You can refer Volkov’s talk

2238 Better Performance at Lower Occupancy

thank you! your code made me gain something like 15% of performance!

Is there still a way to make it better?

@Domoken: i’ve read your paper, do you think that with that type of euclidian distance i can do better than this?

sorry if i’m telling u this questions but i can try by myself CUDA programming only for a few of hours in the morning

I think that you should ask another question,

what is peak performance you expect and what is the performance now?

  1. tile 4x4 is not the best.

  2. your application is the same as BLAS NT (A is non-transpose but B is transpose).

    you should try typical gemm implementation without tree reduction because reduction

    is expensive.

ok so

  1. a tile 16*16 would be more efficient?
  2. BLAS NT: what does NT stands for? I didn’t found it in CUBLAS library
  3. could you suggest me a method to avoid tree reduction?

16 in the major direction of the storage gives you coalesced reads if you structure the code correctly.

NT = A in normal order, B in transposed order.
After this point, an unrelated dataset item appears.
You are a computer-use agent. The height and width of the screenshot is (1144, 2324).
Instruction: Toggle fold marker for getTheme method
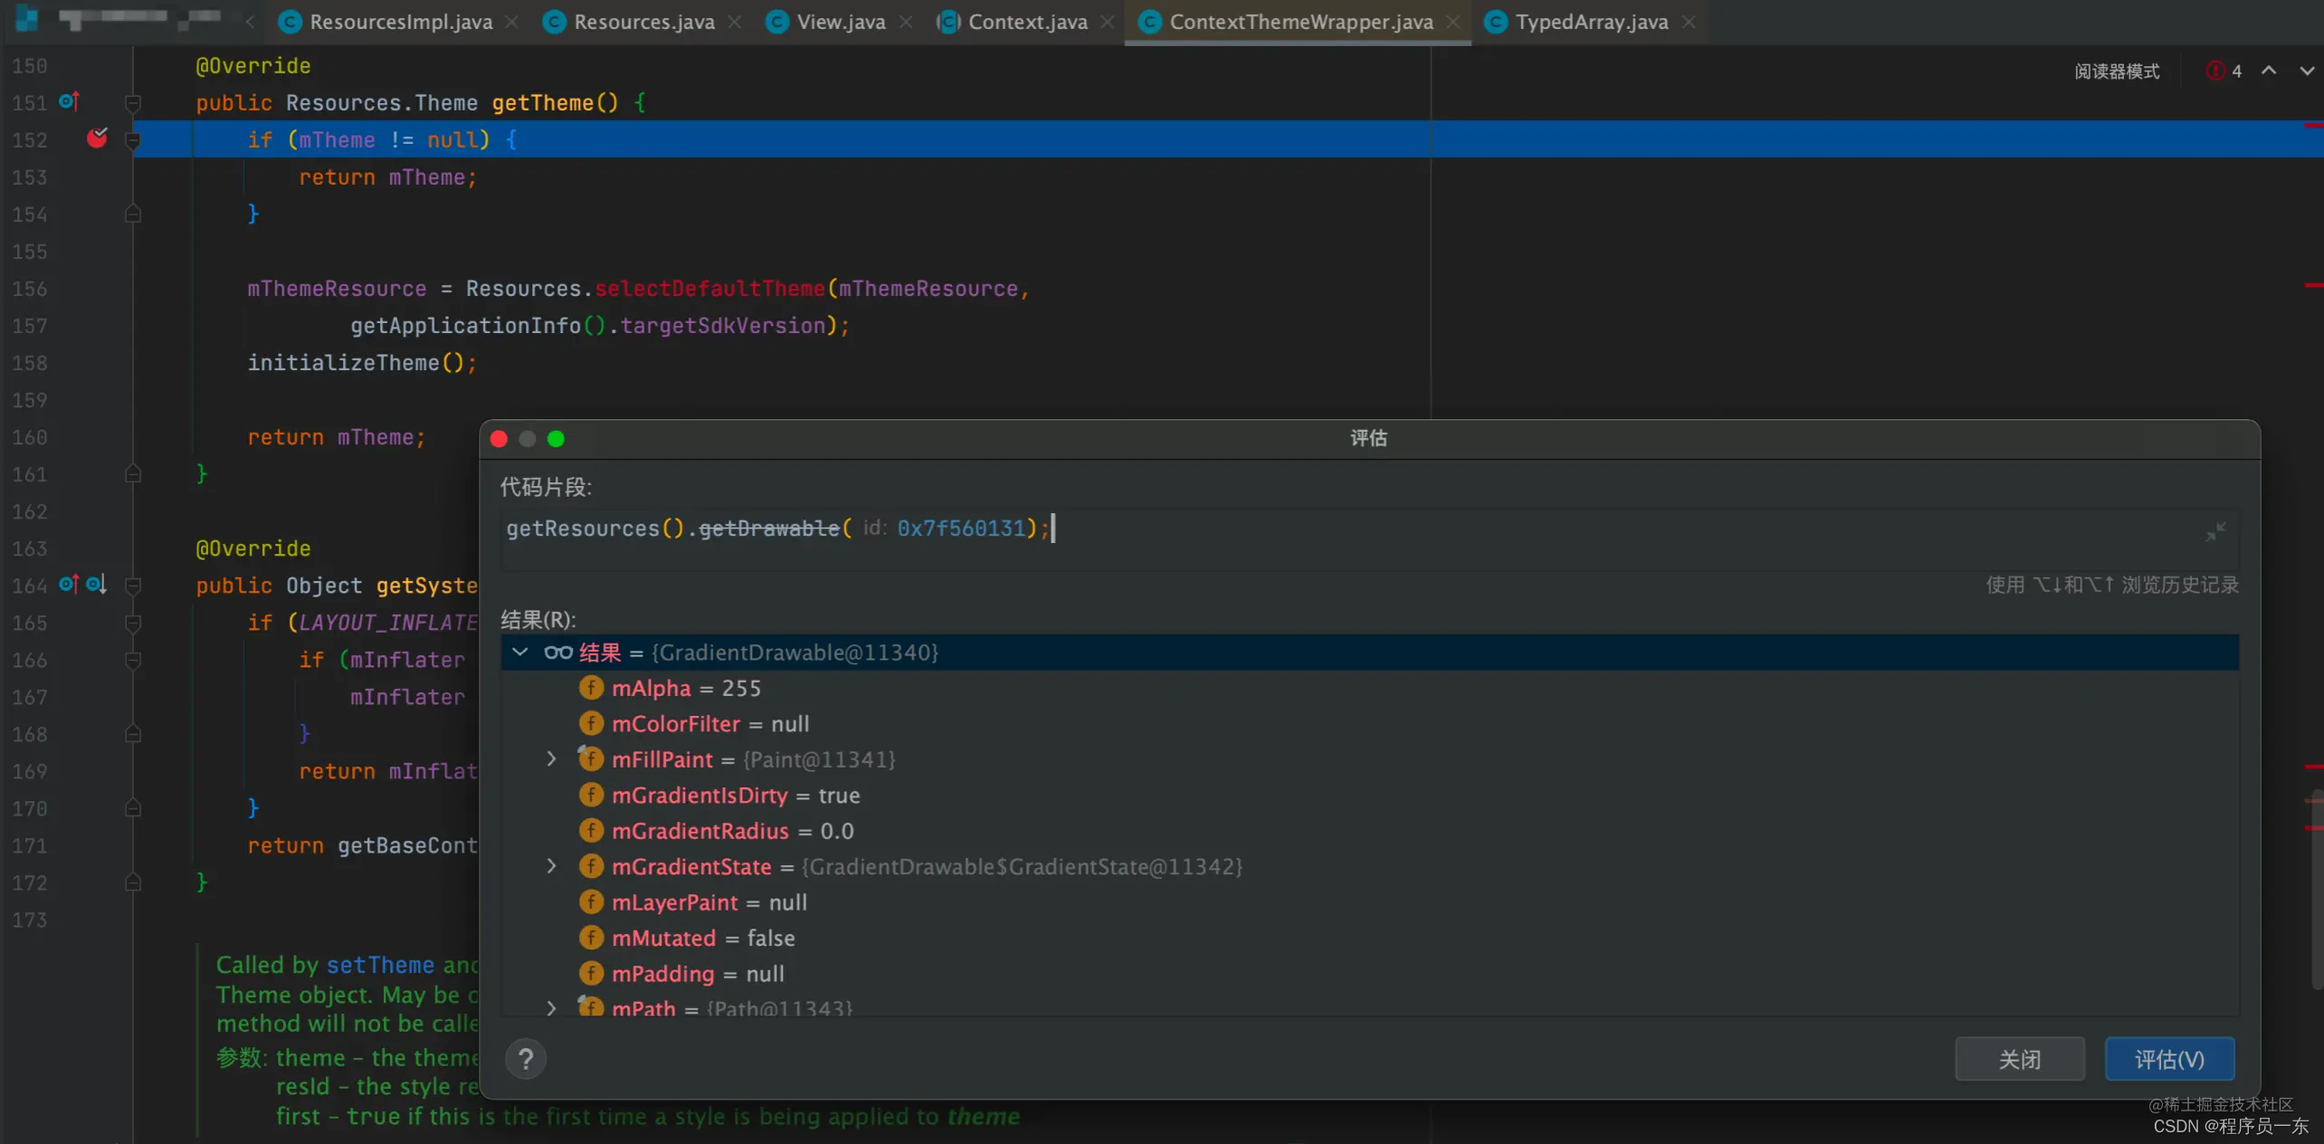coord(133,102)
There are effectively 4 gemm variants: NN, NT, TN, TT

Just use the standard nïave dot product implementation you would see in any textbook.

thank you again!

could you explain me the semantic of this lines of code?

thank you!

int gid = tx >> 2 ;

int lane = tx & (4-1);

tx = 4 * gid + lane, 0 <= lane < 4

and what does means this operator “>>=”?